WHAT THE EXERCISE ASKS: Only the lines from the one containing "You are a GUI" to the end of the records belong in the copy. Reproduce them word for word and drop the pictures.

[DATA TO EXAMINE — start]

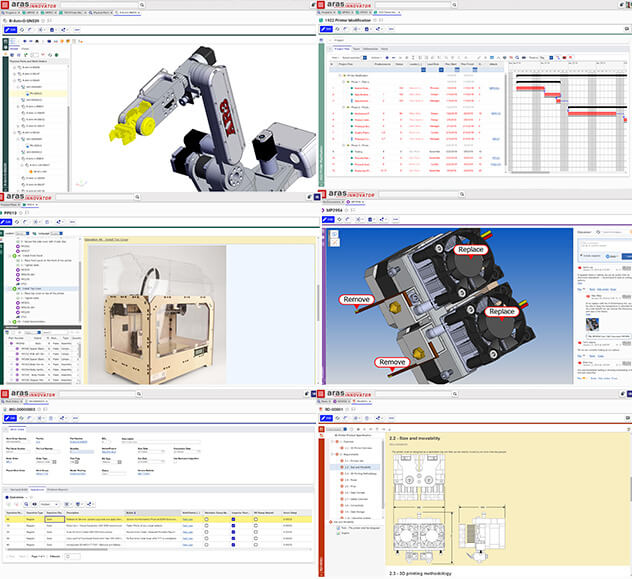Expand the Requirements node in specification tree
This screenshot has width=632, height=579.
point(334,452)
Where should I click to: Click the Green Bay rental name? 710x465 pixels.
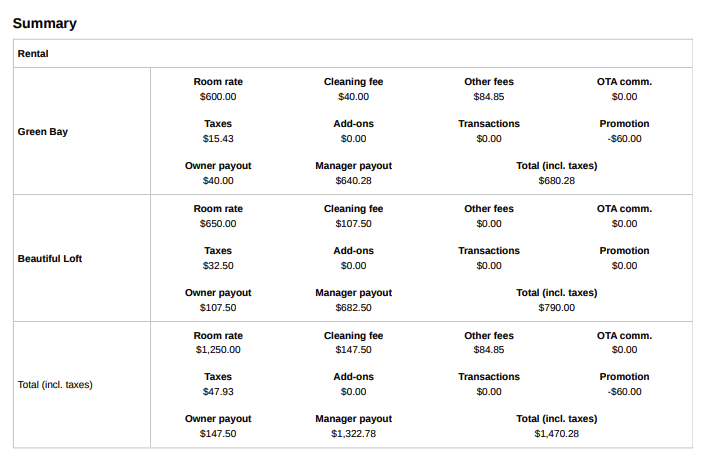pyautogui.click(x=43, y=132)

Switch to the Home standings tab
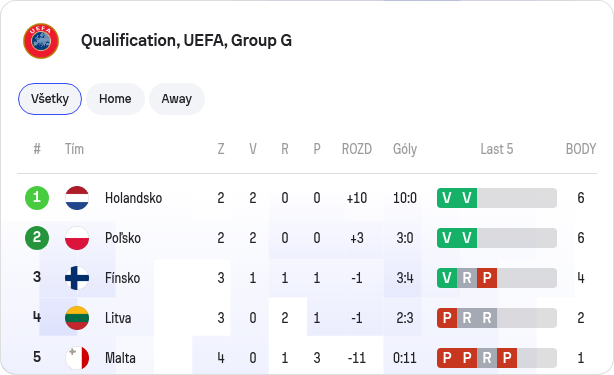(115, 99)
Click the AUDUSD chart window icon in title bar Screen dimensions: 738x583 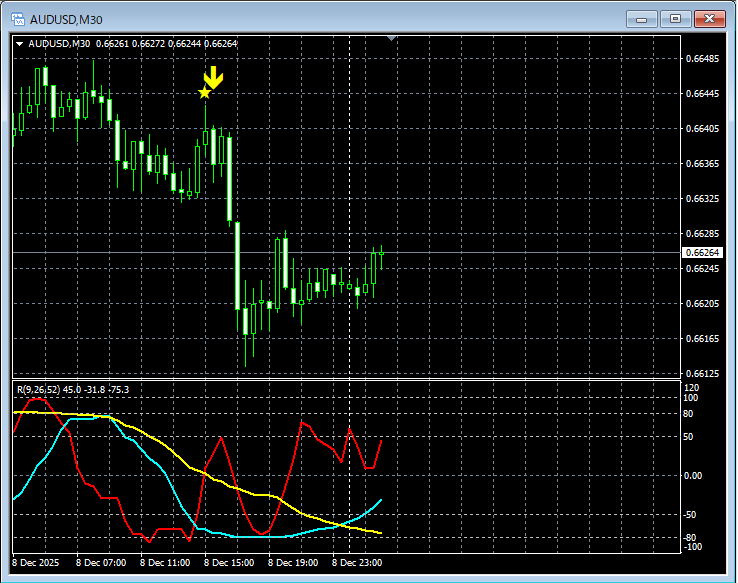point(17,18)
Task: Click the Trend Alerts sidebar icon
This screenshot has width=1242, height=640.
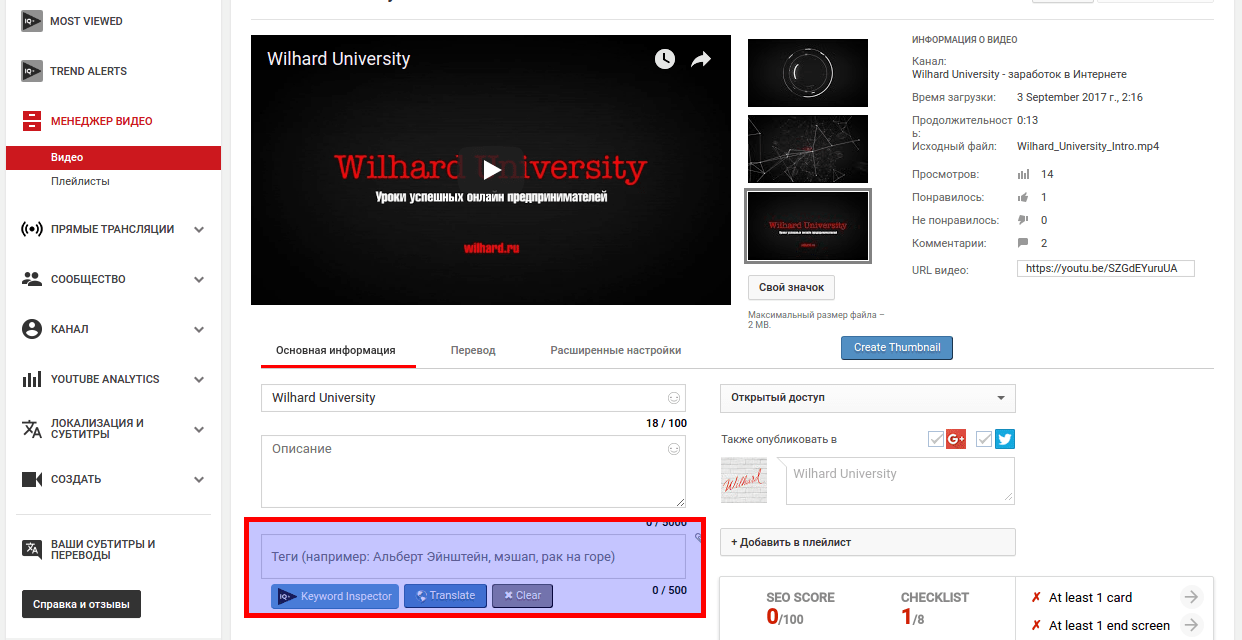Action: tap(32, 71)
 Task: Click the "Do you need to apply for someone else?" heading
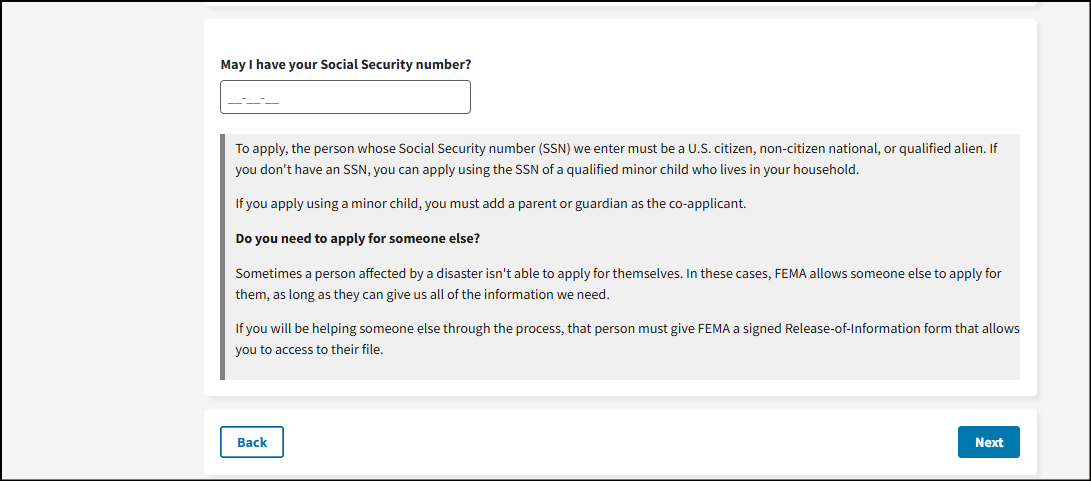click(x=356, y=239)
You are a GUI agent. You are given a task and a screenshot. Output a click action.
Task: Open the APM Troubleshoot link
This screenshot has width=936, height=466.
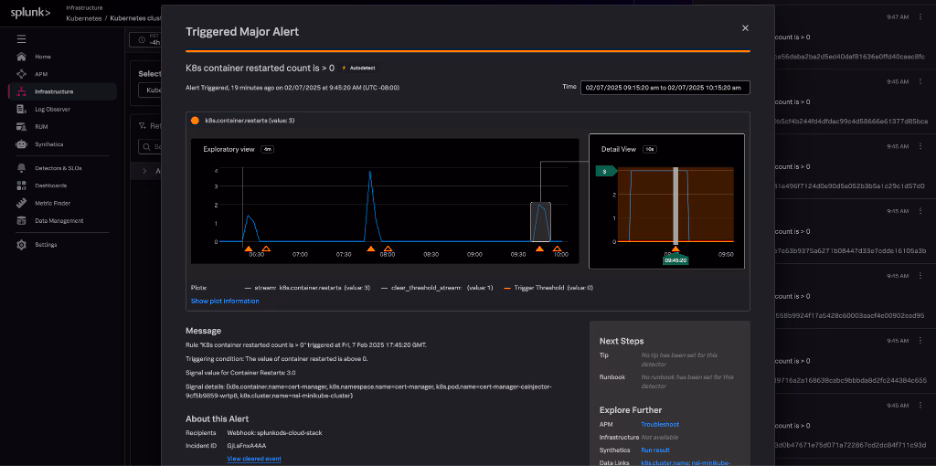(x=660, y=425)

[DATA TO EXAMINE — finish]

RESPONSE TO THIS TASK:
You are a GUI agent. You are given a task and a screenshot. Output a click action.
Task: Open the APM Troubleshoot link
This screenshot has width=936, height=466.
(x=660, y=425)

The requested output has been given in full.